Exercise objective:
Among the entries below, how many lines include "will"? Give the number alone.

Provided material:
[Start of Attachment]

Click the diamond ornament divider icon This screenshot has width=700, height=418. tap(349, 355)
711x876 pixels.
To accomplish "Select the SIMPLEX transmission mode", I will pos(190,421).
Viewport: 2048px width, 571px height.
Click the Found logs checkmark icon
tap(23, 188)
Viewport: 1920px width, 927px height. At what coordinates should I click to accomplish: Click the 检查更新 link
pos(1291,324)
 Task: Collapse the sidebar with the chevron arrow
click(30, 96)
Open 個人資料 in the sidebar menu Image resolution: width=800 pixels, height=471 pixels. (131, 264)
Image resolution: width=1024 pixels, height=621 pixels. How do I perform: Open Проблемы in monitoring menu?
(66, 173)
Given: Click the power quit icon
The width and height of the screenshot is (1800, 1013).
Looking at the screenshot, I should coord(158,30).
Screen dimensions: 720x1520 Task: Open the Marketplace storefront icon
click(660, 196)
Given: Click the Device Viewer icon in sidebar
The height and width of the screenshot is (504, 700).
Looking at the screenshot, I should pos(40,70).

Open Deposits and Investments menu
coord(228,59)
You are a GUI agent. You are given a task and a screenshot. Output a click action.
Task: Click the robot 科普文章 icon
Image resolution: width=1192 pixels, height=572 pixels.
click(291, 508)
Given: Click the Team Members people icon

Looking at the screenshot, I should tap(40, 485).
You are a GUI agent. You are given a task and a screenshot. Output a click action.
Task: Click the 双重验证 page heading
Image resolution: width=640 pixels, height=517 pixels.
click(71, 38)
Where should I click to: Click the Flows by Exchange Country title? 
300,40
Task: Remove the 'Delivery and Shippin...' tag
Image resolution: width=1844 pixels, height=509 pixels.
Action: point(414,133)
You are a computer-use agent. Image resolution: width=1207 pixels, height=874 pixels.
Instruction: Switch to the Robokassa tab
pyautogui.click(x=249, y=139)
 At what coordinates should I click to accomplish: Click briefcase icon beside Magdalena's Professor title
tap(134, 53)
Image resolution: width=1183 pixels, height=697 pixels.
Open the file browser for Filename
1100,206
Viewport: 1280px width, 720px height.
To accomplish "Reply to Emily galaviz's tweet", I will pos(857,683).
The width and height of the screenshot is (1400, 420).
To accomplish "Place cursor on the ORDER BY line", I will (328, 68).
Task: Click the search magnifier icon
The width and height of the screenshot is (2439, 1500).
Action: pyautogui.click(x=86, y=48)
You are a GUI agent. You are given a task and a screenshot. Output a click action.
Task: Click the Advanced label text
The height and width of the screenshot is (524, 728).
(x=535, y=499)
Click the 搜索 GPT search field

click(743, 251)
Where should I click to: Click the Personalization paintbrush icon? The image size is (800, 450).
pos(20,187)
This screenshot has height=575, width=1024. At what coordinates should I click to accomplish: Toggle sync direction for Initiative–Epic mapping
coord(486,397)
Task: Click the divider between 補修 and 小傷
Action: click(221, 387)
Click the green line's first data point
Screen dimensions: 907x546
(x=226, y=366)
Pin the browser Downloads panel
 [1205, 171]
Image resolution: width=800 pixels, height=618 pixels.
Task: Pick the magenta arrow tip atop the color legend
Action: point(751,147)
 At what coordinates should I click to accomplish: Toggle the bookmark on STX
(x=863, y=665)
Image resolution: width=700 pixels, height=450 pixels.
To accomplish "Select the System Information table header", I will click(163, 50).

[End of Attachment]

Exercise result:
4